Sidney heard the videodome door slide shut. An overhead light dimmed. “It was nothing,” he answered matter-of-factly. ‘They were investigating a faulty videodome report. Someone did a line test seconds after one of my dome circuits blew. With no repair order in on my set, they were concerned that it might have been down for several days.”
“Oh,” Hodges said. “No big deal.”
“Naw. I gave them details on the video programs I’d been watching before the blowout, signed their form and they left.” Sidney mentoed channel forty-seven on the selector.
Sidney watched three-dimensional screens all around light up, giving viewers the illusion of being seated in a crowded auditorium. People chattered at nearby seats, and Sidney made out details of their conversations.
“Jimmy Earl is next,” a young man in the crowd said, “with the latest from Rok-More. Then the Mister Sugar Follies.”
“How exciting!” a woman in a fur coat said.
Spotlighted at center stage, a man in a white sequin Western outfit spoke excitedly into a handheld microphone. “The latest from Rok-More Records!” he said, waving an arm to his rear toward a mini-stage containing a spotlighted record cube display. “Donna Butler’s in the Happy Shopping Ground, folks, but her songs will never die! Supplies are limited, so order ‘Donna’s Greatest Hits’ now! As a bonus for those of you in our home video audience, I’ll throw in this delightful little ‘Heart of Gold’ pendant.” He held the pendant up, added in a voice grown suddenly tender, “Donna’s signature is on the back, folks. Won’t you pledge your undying love for Donna? Order now!”
The audience auto-clapped and cheered as a product number appeared on a sign above the record cube display. Sidney felt a chill in his spine from the patriotism of the moment, and mentoed the number into a Tele-Charge board that was connected to an arm of his chair. He signed the board with a transmitting pen, noting that Hodges was doing the same.
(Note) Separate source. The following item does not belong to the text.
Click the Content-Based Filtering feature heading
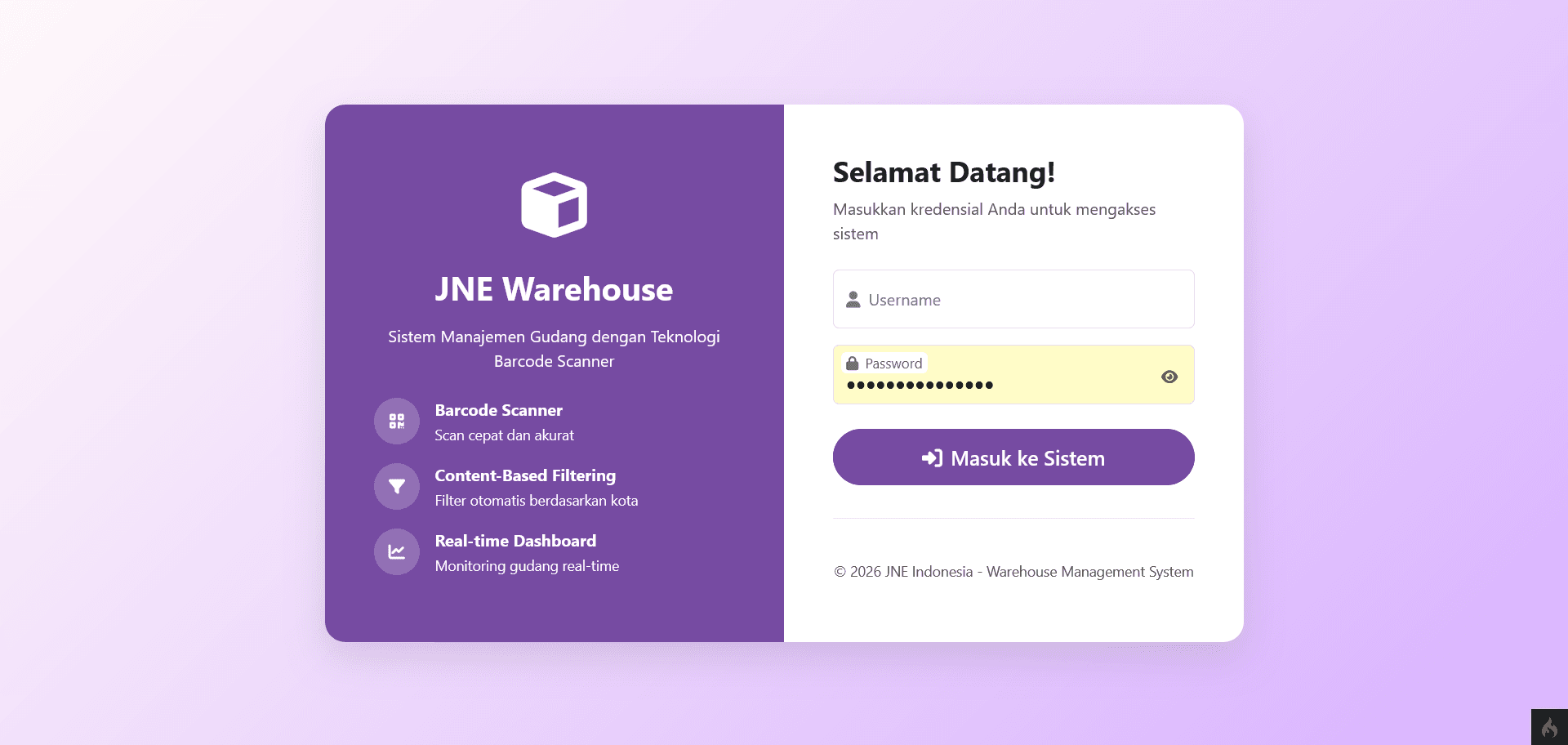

With glazed eyes, Sidney watched the Mister Sugar Follies now, a group of twelve men clad in blue-and-white soft drink cans. After an explanation by one that they were permitted to expend energy since it was Job-Supportive, the men danced stiffly in a row like tin dolls to a twangy tune. As they kicked their feet in near unison, Sidney noticed his throat gone dry. The subliminal receiver in his brain had been activated.